*WHAT NEEDS TO BE DONE*: With no images included, output each entry below exactly as it appears.
------ SUPPLIED ENTRIES
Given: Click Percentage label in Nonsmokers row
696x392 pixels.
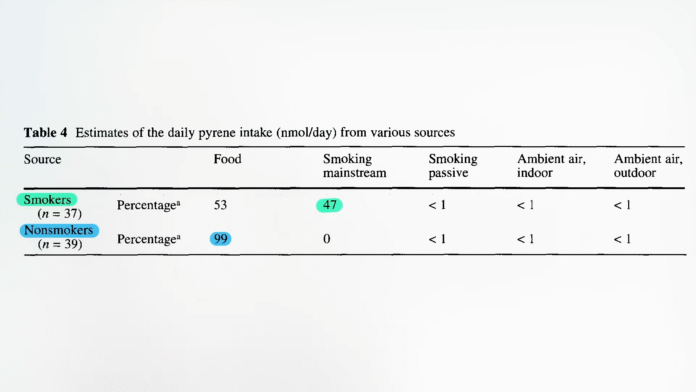Looking at the screenshot, I should click(148, 239).
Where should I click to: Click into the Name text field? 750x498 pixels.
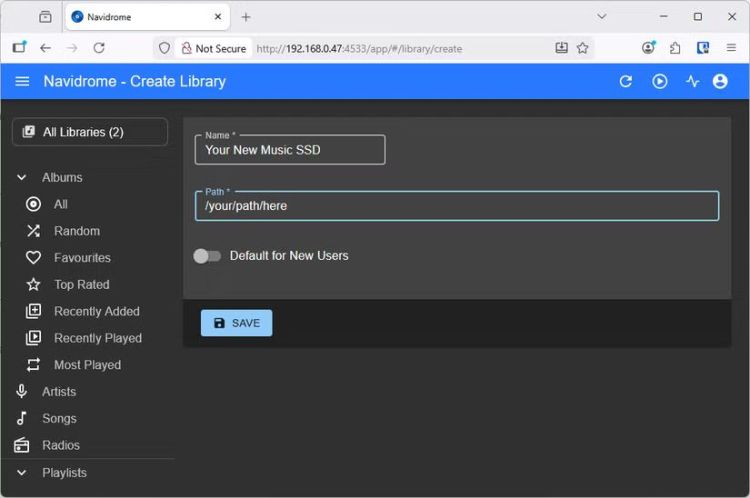(290, 150)
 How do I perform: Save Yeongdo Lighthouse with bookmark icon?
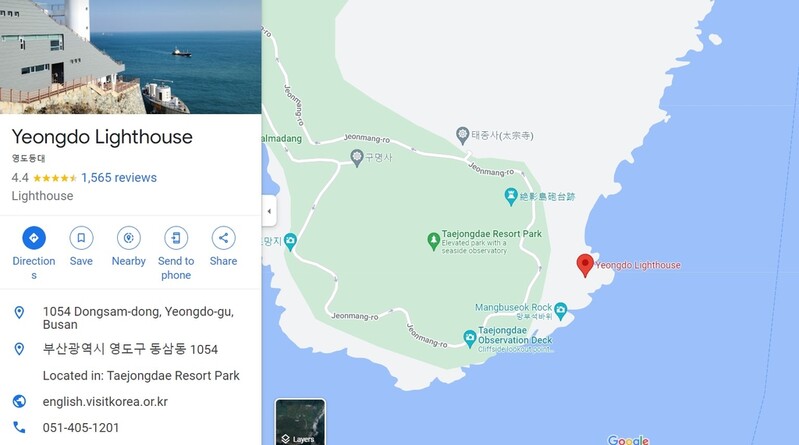pyautogui.click(x=81, y=238)
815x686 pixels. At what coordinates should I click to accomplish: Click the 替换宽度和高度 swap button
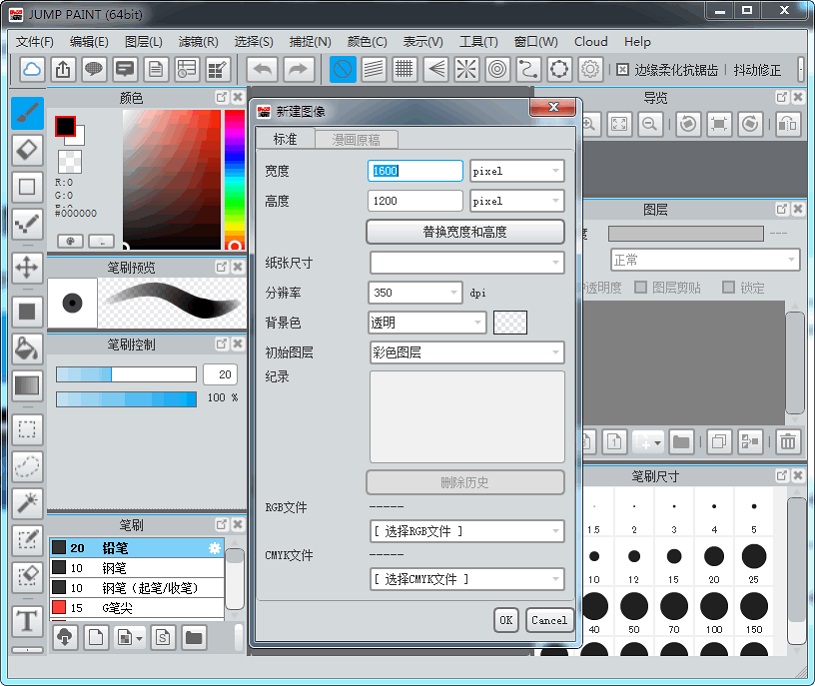465,231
------------
*ANSWER BOX*:
Given: Click Percentage label in Nonsmokers row
696x392 pixels.
Looking at the screenshot, I should click(148, 239).
Where should I click to: Click into the Name text field? 750x498 pixels.
(290, 150)
 How do I perform: Save Yeongdo Lighthouse with bookmark icon?
pyautogui.click(x=81, y=238)
815x686 pixels. At what coordinates should I click to accomplish: Click the 替换宽度和高度 swap button
465,231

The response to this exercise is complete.